How are software management teams and private equity firms trading off between revenue growth and margins? 

Chris Stafford: Software companies—and the sector as a whole—are in a pivotal moment: They simply have to become more efficient. How do SaaS companies optimize margins without sacrificing growth? It begins with proper portfolio management and making data-driven decisions regarding product/R&D investment. What does data indicate will drive growth across the customer base? For products at scale, how do you make them more efficient? For new products, how do you design them to have strong gross margins at scale? Oftentimes we see poorly managed product roadmap priorities as a root cause of a variety of inefficiencies across the P&L. 

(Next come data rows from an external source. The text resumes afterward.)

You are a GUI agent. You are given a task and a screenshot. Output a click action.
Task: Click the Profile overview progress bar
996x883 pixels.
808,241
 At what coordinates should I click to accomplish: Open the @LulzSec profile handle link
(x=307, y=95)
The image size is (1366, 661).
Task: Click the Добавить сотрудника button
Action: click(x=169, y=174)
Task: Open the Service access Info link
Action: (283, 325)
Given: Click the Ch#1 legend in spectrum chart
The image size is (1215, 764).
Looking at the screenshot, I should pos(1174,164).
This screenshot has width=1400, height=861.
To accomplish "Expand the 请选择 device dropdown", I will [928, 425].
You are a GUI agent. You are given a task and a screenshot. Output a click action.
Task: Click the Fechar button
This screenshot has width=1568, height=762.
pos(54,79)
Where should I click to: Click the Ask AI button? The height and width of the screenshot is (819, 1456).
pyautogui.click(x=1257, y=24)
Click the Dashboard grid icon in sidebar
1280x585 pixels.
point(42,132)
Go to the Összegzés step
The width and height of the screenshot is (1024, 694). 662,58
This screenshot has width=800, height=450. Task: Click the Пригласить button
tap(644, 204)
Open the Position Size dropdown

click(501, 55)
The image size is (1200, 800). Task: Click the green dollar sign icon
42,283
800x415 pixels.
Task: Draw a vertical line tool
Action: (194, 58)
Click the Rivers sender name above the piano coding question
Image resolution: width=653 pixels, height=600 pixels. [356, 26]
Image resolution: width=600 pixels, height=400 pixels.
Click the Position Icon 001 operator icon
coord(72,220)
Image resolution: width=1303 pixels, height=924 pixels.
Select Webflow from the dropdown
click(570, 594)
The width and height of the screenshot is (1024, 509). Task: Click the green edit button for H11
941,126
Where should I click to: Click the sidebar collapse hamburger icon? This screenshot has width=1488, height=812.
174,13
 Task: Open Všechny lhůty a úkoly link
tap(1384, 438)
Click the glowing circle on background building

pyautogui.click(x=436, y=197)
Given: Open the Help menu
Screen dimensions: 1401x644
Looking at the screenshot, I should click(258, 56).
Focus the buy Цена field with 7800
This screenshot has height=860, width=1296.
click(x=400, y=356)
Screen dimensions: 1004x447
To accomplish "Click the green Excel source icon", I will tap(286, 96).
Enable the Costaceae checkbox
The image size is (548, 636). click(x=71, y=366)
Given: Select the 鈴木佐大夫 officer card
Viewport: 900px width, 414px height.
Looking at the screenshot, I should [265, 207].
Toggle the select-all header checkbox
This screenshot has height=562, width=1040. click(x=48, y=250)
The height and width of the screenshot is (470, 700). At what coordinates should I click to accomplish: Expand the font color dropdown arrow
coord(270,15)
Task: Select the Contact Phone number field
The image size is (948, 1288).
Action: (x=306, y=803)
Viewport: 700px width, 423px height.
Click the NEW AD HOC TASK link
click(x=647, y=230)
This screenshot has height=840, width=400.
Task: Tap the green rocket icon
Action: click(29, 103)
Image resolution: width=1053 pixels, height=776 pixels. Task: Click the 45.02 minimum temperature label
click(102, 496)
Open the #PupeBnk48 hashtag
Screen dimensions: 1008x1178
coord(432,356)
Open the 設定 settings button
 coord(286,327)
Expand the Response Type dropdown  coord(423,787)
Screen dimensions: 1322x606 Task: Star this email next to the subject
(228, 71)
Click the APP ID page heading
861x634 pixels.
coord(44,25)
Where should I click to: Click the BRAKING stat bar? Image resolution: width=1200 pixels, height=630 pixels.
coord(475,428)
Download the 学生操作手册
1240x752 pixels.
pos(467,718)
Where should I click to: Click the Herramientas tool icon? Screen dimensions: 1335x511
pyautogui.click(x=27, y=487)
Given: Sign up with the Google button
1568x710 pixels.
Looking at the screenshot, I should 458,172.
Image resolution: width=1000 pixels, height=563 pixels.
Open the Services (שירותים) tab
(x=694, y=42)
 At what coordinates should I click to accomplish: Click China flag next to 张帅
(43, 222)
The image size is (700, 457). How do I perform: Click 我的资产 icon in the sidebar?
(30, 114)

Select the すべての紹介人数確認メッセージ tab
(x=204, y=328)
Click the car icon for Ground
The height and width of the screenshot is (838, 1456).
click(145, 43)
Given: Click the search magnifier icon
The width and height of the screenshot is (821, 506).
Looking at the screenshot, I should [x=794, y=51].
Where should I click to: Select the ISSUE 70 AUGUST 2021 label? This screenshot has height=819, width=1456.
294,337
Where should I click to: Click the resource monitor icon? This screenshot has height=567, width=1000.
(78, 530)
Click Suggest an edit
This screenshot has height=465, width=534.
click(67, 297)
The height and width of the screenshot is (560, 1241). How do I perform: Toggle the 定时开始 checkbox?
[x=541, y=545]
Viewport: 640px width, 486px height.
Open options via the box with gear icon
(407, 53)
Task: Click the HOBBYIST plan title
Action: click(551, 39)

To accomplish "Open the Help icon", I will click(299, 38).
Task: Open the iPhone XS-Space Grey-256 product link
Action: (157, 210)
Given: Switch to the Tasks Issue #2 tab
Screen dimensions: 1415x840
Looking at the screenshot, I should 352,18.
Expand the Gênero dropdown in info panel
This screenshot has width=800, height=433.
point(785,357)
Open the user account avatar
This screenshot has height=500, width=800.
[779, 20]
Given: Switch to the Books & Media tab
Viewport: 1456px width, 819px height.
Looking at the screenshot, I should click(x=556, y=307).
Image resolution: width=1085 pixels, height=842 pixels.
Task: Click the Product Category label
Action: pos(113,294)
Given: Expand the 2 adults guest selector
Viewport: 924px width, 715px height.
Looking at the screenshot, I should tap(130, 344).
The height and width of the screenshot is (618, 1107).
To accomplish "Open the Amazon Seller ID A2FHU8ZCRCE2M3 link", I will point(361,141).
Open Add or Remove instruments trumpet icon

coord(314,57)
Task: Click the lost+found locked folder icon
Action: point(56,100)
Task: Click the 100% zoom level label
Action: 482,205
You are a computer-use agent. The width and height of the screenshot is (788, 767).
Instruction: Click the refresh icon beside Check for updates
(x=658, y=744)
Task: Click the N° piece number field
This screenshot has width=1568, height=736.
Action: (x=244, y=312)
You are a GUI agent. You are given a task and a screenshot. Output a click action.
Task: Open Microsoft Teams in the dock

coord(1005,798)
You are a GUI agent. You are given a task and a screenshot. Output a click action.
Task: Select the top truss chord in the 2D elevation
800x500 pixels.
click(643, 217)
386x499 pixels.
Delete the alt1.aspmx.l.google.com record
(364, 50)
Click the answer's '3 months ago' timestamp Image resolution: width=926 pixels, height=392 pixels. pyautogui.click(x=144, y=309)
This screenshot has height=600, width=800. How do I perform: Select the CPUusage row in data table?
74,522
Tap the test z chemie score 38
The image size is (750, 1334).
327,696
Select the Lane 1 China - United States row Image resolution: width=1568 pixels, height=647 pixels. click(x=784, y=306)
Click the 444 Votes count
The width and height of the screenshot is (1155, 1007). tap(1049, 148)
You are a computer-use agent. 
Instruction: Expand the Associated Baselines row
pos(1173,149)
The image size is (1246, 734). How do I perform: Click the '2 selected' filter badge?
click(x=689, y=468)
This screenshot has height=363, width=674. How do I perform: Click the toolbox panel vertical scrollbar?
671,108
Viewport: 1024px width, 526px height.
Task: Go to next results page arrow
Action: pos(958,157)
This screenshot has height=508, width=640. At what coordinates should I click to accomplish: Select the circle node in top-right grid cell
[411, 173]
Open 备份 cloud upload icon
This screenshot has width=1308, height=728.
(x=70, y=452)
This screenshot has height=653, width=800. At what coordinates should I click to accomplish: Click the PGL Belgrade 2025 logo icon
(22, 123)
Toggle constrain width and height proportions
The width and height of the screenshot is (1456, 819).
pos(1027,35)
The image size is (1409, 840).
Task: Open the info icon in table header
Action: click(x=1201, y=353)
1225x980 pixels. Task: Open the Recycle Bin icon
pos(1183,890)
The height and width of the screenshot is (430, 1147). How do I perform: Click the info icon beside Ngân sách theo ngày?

Dhaval Moogimane: Fundamentally, good management teams and investors aren’t trading off between revenue growth and profit margins; they are focused on both and are determining which specific investments can help to drive growth and optimize costs at the same time. Companies with an increased focus on profitability are getting valued at higher multiples, but the Rule of 40 still holds in software.

What are the best options for software companies to reduce costs and improve profitability without sacrificing growth? How can software companies continue to increase their efficiency?

Chris Stafford: Every SaaS company is built on complex technology, and many are built on older technology that is no longer efficient. Part of becoming fundamentally more efficient is sometimes taking a hard look at the core tech stack, which is a big lever in the R&D and COGS cost base. In the past, updating the tech stack in ways that reduce operating expenses over time was a “nice-to-have,” but it is close to becoming a “must-do” now in many situations.

Dhaval Moogimane: Many companies are rethinking their nearshore and offshore options for R&D, support, and services. We’re also seeing a lot of interest in increasing efficiency and streamlining processes with automation. Companies are also harnessing more data—and using it in more impactful ways—for everything from predicting cross-sell and up-sell opportunities to reducing churn. AI will play a large role in this. 

What are the top value drivers you are seeing within software companies today as it relates to creating value through operational efficiency and innovation?

Chris Stafford: First is R&D efficiency: How product management and engineering operate day to day, how they generate revenue and improve CX, and also the overall R&D cost base. As Will mentioned, offshore and nearshore engineering is continuing to become a default operating norm for the majority of SaaS companies.

A second significant lever is cloud operations. For many SaaS companies, usage costs are not optimized, architectural designs are not conducive to efficient cloud consumption, and companies struggle to quickly reduce their cloud operating expenses and improve gross margin.

A third key driver is automation and AI. The surface is just getting scratched with generative AI and automation, but I think we’ll see a lot of use cases for operational efficiency and innovation over the next several years.

Dhaval Moogimane: There is also innovation around the customer experience. What is the company’s unique offering, and how could it be enhanced to drive increased usage and adoption? Plus, just plugging more into customer sentiment to ensure ongoing satisfaction and retention is more critical than ever to drive net and gross retention.